Provided data:
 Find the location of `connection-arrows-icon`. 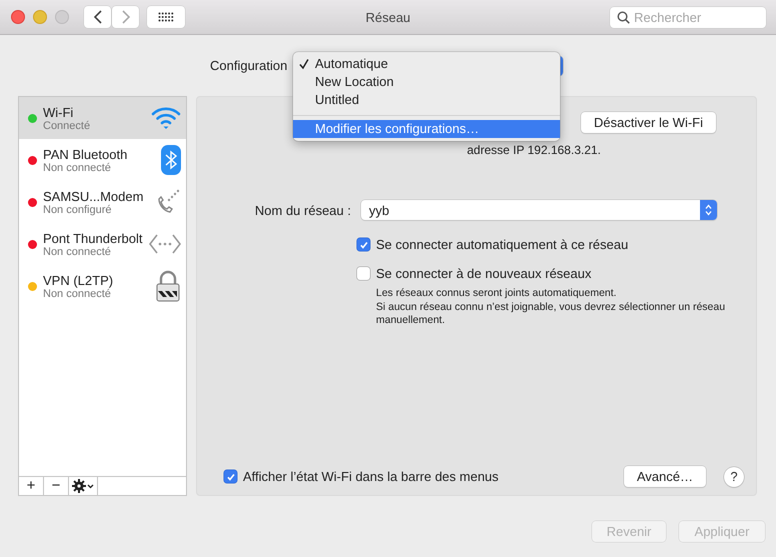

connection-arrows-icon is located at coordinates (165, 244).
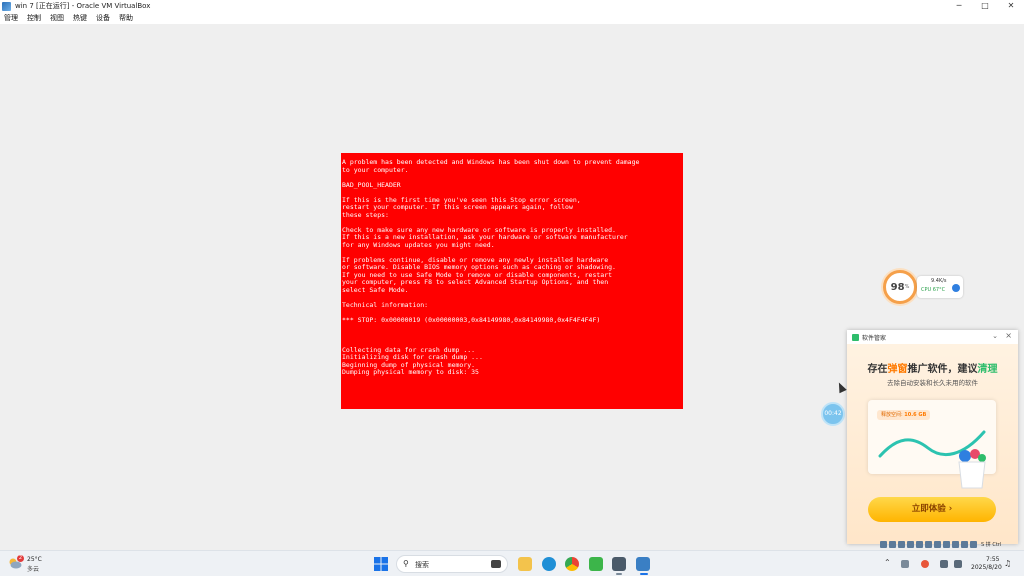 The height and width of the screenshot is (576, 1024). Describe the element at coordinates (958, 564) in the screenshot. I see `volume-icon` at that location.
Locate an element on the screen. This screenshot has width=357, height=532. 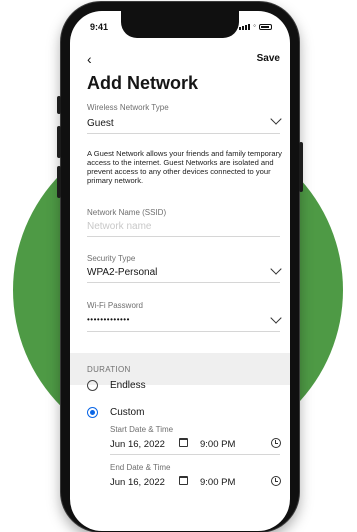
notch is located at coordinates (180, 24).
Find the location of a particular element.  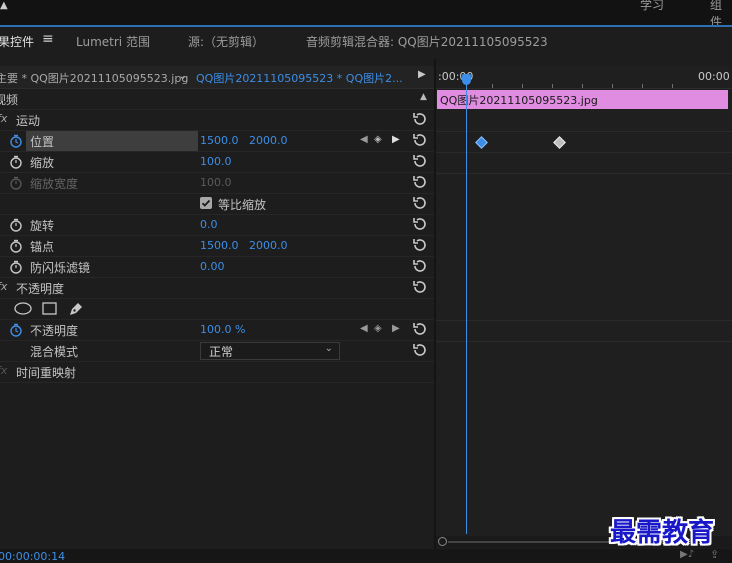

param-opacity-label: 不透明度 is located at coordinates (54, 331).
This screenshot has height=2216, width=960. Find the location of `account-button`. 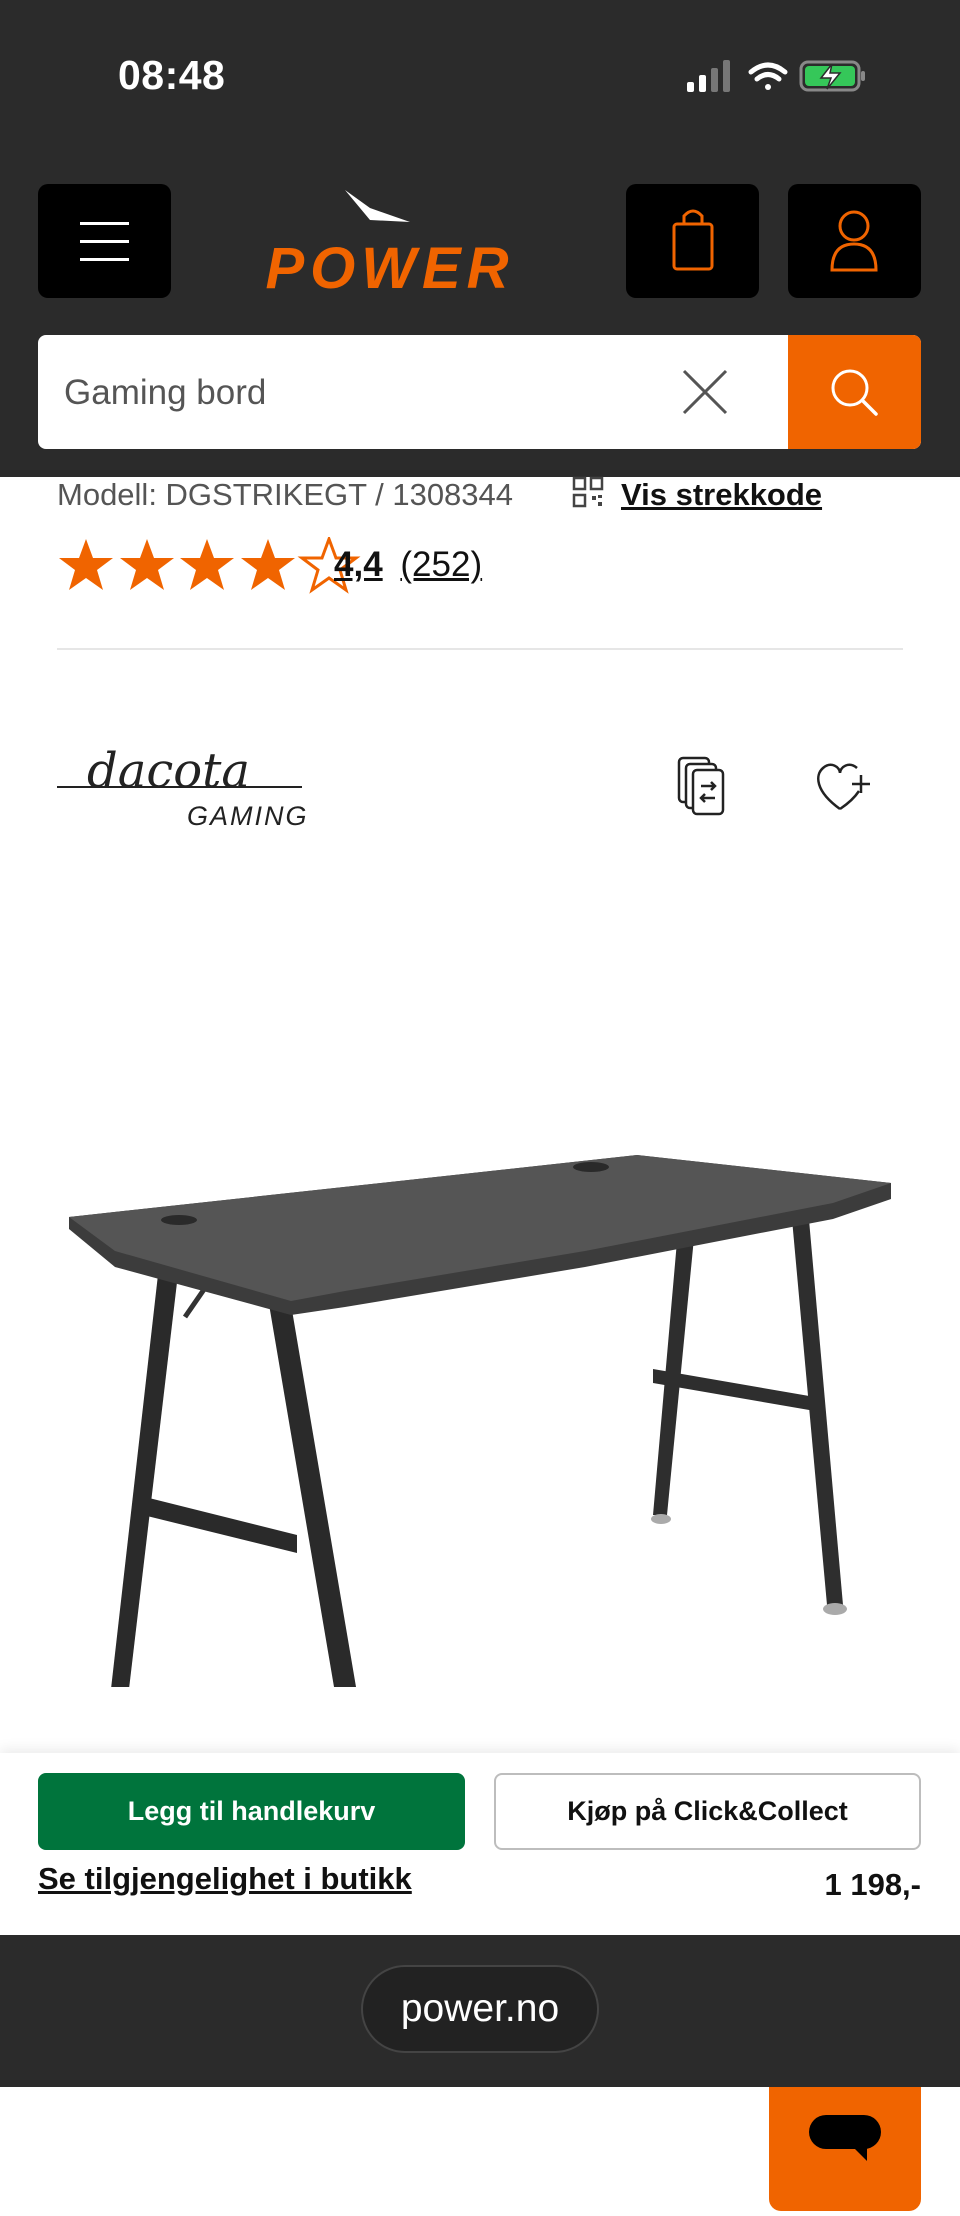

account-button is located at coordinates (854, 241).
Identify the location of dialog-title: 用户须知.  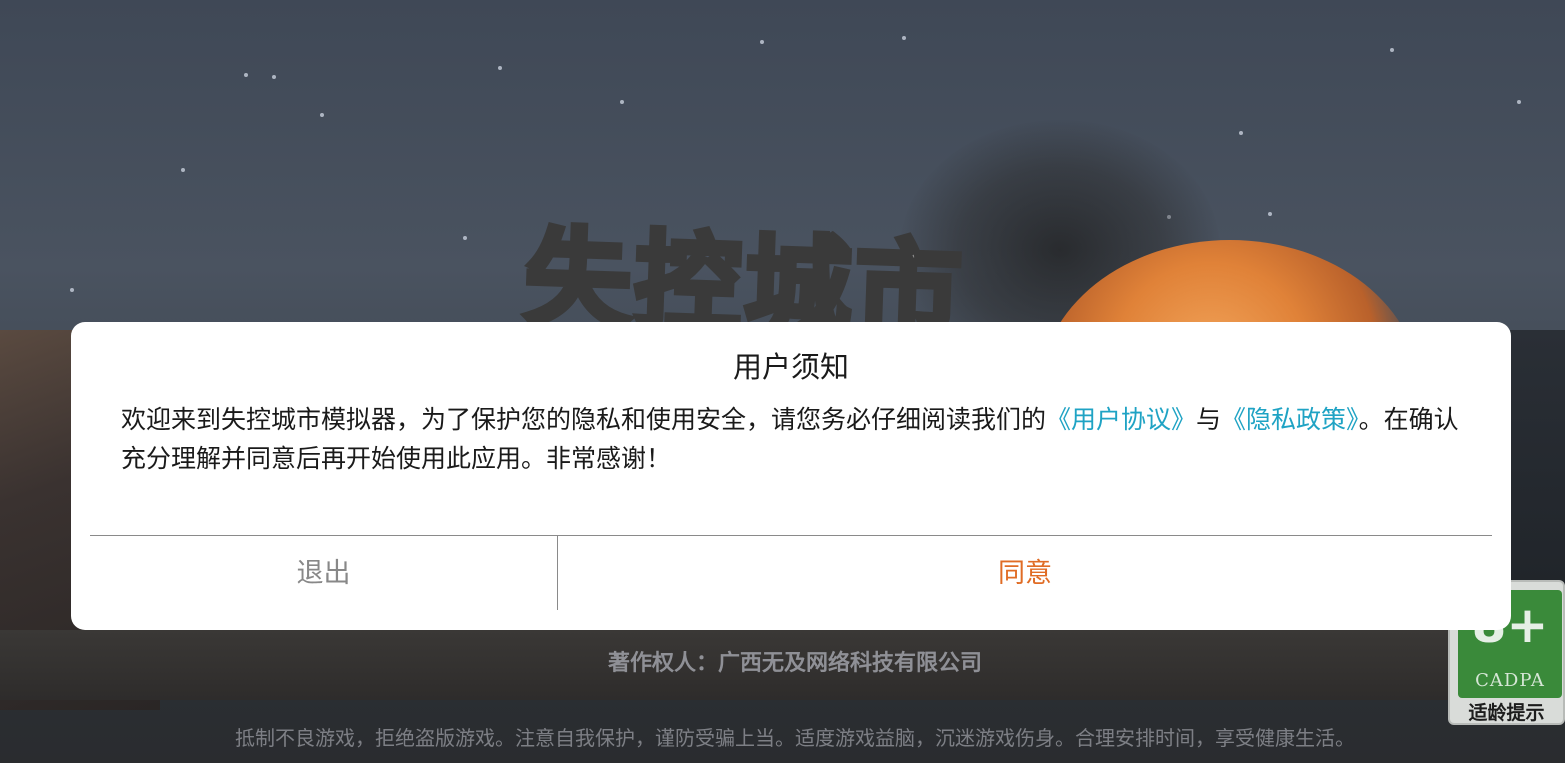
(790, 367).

Your objective:
Reproduce the listing above with each instance of "Find the location of" changed to "Locate" and all other text unchanged. Omit the pictures from your version.

Answer box:
 Locate `connection-arrows-icon`. 

connection-arrows-icon is located at coordinates (165, 244).
 The height and width of the screenshot is (576, 1024). Describe the element at coordinates (958, 564) in the screenshot. I see `volume-icon` at that location.
Locate an element on the screen. This screenshot has width=357, height=532. 
notch is located at coordinates (180, 24).
Locate a particular element.  

param-opacity-label: 不透明度 is located at coordinates (54, 331).
This screenshot has height=2216, width=960. Locate `account-button`. 

account-button is located at coordinates (854, 241).
Identify the location of dialog-title: 用户须知.  
(790, 367).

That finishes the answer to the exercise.